WORK REQUIRED: Once the line holding "The width and height of the screenshot is (1023, 494)." appears, repeat it and each line after it to the end of the data, exactly and with nothing else; pictures stay out.

RECORDED DATA:
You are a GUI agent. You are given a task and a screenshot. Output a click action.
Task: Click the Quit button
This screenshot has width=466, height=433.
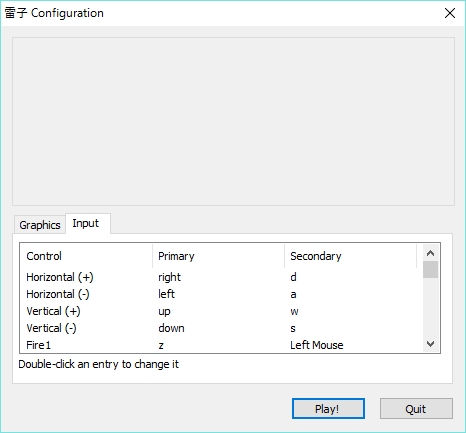(416, 409)
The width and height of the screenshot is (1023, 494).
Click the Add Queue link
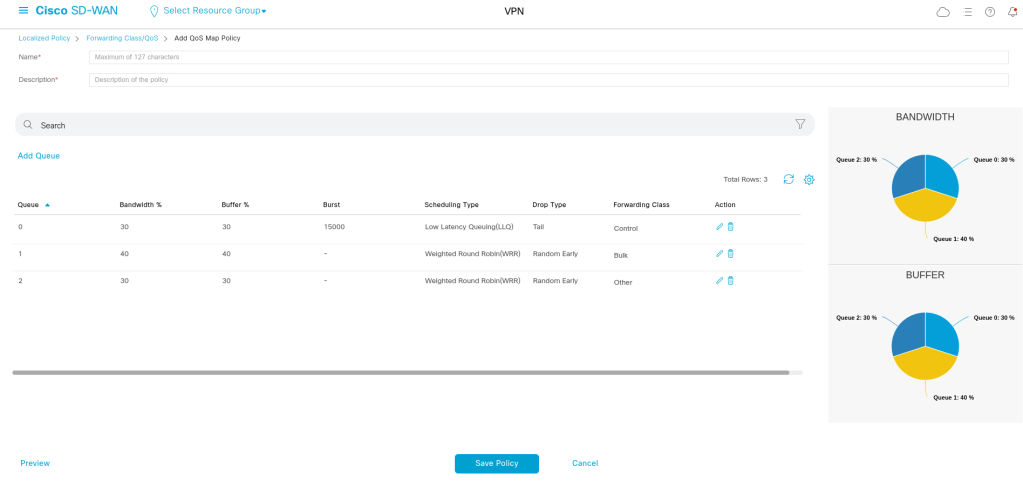point(39,156)
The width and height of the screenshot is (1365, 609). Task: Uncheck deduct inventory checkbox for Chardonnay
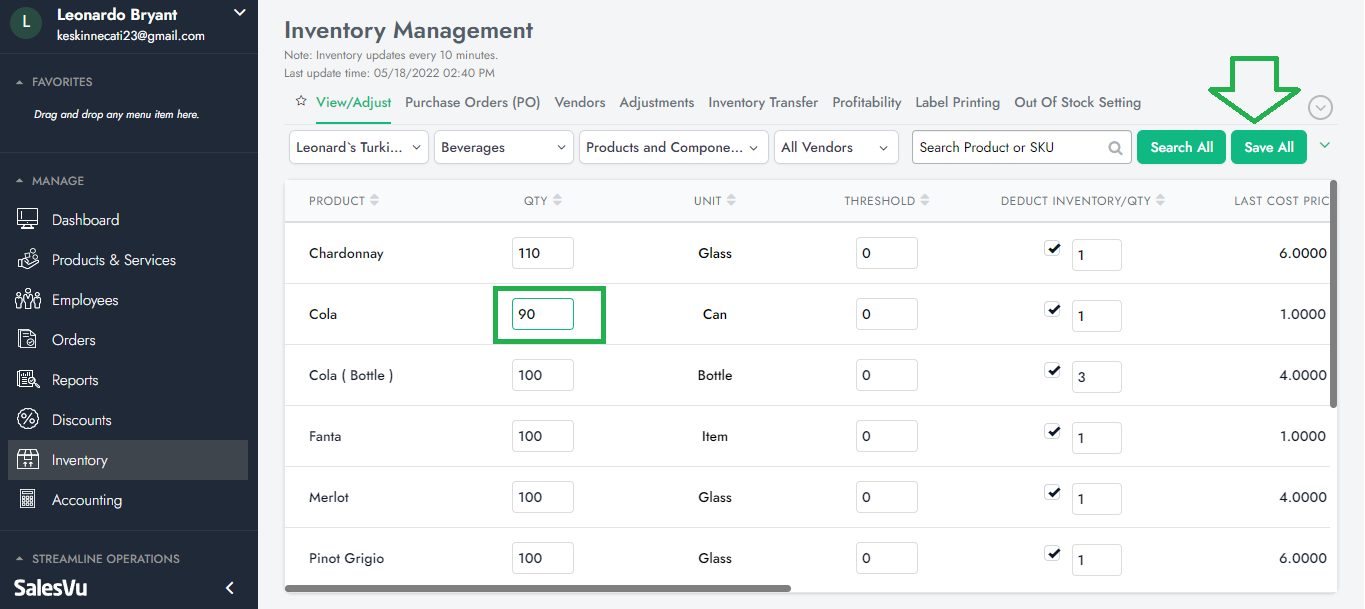1052,249
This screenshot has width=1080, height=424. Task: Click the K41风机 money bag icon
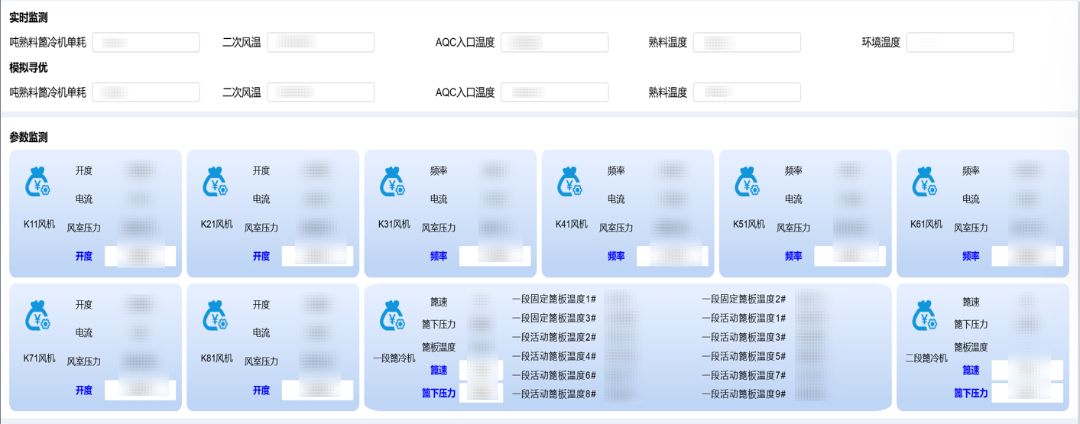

REPLY:
The width and height of the screenshot is (1023, 494).
Click the Add Queue link
point(39,156)
The width and height of the screenshot is (1365, 609). Task: Uncheck deduct inventory checkbox for Chardonnay
1052,249
This screenshot has width=1080, height=424. Task: Click the K41风机 money bag icon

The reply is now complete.